Issues with nitrogen fertilizer: Fall 2013
Except when fall weather is warmer than usual, soil temperatures in Illinois reach the 50-degree mark by about November 1; if they don’t, they are usually on the way down and will reach that level soon. You can see soil temperatures in Illinois at a number of websites; the Illinois State Water Survey site at http://www.isws.illinois.edu/warm/soiltemp.asp gives daily minimum and maximum temperatures at the 4-inch depth under bare soil. Minimum values were below 50 in the northern part of the state on October 30, and maximum values were in the mid- to upper 50s through northern and central Illinois. Keep in mind that there will be some biological activity even at 50 degrees, and any warm spell after application will mean more conversion to nitrate. The goal should be to have soils approach freezing temperatures with as much of the N still in the ammonium form as possible.
It is certainly the case that nitrapyrin or other nitrification inhibitors may not be necessary when soil temperatures are low at the time of application and stay low into the spring. Inhibitors also begin to break down as soils warm in the spring (or get or stay unusually warm in the fall), so that by the time the plants are ready to take up N rapidly, often in early June, much of the N will be in the nitrate form. So what we really hope to get from an investment in an inhibitor is a delay in the conversion to nitrate, so that more of the N is still in the ammonium form as soils warm and water starts to move through the soil, taking nitrate with it. On the other hand, when NH3 is applied late enough, the winter is cold, and the spring is dry, there’s little N loss regardless of N form, and an inhibitor will provide little benefit. This means that using an inhibitor is an approach to managing risk.
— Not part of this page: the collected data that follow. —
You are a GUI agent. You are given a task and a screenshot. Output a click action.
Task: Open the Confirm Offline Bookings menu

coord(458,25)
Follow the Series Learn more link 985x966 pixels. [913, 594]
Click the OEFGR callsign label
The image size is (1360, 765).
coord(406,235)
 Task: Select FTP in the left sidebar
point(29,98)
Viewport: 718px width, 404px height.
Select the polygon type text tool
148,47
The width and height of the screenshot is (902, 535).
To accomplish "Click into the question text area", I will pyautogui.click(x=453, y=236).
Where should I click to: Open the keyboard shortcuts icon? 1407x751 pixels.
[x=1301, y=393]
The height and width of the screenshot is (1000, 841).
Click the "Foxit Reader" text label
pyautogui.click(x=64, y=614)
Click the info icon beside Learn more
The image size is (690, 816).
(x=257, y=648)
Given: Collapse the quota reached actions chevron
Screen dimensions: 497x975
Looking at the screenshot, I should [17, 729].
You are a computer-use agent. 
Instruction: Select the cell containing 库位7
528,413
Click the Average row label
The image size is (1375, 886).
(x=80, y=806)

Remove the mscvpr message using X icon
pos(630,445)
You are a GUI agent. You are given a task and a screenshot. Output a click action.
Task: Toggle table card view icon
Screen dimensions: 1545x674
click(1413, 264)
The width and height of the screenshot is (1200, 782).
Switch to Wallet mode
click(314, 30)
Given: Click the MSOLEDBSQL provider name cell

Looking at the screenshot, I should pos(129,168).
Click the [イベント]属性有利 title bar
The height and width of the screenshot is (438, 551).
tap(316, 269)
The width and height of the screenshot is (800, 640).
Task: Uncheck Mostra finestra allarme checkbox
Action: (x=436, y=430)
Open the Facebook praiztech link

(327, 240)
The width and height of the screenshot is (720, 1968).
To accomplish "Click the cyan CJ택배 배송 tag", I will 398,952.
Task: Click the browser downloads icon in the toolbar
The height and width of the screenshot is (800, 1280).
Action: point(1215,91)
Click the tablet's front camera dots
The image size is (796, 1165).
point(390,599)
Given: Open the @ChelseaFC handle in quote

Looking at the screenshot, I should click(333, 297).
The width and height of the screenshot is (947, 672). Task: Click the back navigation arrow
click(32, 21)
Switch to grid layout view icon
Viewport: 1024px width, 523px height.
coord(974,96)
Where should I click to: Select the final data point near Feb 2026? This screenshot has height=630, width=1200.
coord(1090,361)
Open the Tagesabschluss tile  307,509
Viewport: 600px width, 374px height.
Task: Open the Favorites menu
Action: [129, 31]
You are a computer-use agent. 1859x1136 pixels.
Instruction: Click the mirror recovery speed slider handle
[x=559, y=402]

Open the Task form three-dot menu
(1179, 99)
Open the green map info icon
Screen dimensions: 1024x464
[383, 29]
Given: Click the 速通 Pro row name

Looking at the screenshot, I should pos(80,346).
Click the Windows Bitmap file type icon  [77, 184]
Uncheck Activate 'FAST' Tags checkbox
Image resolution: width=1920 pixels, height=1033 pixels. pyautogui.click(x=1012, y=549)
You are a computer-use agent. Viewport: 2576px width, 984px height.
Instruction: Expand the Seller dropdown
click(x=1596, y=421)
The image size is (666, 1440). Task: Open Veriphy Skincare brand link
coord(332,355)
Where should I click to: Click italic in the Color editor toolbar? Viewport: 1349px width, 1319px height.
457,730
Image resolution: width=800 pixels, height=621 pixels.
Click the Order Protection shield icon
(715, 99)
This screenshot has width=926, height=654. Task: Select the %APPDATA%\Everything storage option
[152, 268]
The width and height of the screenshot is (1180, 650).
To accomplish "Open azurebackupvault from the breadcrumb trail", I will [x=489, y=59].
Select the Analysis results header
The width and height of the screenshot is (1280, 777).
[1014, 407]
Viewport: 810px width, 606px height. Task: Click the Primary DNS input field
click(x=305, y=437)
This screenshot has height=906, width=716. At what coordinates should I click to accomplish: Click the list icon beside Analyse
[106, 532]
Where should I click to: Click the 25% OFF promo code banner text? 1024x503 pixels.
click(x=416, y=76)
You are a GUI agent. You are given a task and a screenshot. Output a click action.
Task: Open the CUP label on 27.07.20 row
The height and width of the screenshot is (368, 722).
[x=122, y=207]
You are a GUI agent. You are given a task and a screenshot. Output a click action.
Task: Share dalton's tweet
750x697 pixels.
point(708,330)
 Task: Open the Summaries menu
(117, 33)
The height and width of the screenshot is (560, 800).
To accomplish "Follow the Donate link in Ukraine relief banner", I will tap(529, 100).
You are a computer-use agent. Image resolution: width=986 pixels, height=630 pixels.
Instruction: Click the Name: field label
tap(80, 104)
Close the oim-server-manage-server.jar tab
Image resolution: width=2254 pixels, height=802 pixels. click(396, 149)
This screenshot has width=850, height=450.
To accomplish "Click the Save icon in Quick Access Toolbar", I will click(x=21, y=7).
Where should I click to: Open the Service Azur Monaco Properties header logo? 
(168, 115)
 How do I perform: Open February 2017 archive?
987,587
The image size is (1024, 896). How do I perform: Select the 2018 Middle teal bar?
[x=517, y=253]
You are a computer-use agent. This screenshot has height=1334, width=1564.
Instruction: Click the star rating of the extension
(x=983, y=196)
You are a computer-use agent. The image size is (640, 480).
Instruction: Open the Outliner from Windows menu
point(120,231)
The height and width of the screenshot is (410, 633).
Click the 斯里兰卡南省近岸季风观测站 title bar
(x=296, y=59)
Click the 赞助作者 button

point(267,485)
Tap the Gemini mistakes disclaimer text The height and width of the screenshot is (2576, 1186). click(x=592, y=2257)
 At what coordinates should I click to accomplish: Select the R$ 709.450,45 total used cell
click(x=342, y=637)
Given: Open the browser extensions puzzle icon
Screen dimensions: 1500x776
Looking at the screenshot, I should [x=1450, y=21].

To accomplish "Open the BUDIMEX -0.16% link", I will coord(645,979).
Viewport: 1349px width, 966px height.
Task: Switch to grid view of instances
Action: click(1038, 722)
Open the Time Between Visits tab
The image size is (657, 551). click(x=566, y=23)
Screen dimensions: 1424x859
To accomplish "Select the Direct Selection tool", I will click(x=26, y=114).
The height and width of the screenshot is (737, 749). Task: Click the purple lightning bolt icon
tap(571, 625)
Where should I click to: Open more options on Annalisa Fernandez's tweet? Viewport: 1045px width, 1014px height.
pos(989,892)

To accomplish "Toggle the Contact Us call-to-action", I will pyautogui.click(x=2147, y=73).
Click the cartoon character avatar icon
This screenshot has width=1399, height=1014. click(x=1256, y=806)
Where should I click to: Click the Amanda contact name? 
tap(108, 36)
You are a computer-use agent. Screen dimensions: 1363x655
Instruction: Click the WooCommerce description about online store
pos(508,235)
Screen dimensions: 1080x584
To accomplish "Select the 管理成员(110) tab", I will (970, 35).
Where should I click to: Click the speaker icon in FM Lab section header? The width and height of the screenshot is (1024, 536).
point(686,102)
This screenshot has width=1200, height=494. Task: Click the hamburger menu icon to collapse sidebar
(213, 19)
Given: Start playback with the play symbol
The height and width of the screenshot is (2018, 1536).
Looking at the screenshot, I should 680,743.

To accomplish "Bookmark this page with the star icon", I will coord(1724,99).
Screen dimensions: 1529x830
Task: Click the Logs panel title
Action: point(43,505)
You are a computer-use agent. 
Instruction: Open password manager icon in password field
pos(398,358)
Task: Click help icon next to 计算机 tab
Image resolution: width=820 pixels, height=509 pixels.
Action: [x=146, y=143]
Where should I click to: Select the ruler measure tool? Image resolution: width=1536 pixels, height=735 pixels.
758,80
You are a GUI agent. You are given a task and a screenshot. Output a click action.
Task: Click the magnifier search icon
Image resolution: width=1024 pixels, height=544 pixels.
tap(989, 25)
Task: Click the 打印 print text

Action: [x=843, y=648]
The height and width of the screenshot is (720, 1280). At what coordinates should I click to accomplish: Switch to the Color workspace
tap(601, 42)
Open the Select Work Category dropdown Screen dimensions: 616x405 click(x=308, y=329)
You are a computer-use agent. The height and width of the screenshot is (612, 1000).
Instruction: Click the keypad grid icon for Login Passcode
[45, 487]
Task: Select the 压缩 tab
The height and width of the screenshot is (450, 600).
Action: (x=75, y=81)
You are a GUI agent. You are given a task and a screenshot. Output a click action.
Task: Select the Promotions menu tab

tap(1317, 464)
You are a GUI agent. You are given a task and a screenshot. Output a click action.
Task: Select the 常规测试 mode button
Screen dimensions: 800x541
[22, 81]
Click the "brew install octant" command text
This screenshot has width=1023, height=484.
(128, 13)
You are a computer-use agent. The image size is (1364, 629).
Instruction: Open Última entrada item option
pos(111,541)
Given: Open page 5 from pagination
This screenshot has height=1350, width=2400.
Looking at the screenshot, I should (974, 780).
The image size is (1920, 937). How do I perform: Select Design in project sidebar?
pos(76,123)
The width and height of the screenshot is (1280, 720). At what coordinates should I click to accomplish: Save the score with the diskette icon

Another approach that some take to managing risk of N loss is to apply high N rates in the fall, with or without inhibitor, with the idea that some N loss can happen but that there will still be enough N available the next spring. This can certainly work in terms of having enough N, but it comes at a high environmental cost. Not only do we know that high yields of corn grown in productive soils often do not need the high N rates that some producers apply, we also know that too-high N rates will, sooner or later, mean more loss of N to the environment. While loos to the environment may not seem to be a “real” cost (though the additional N is a real cost), it is a real cost, in terms of things like water treatment to remove nitrate, and in terms of image.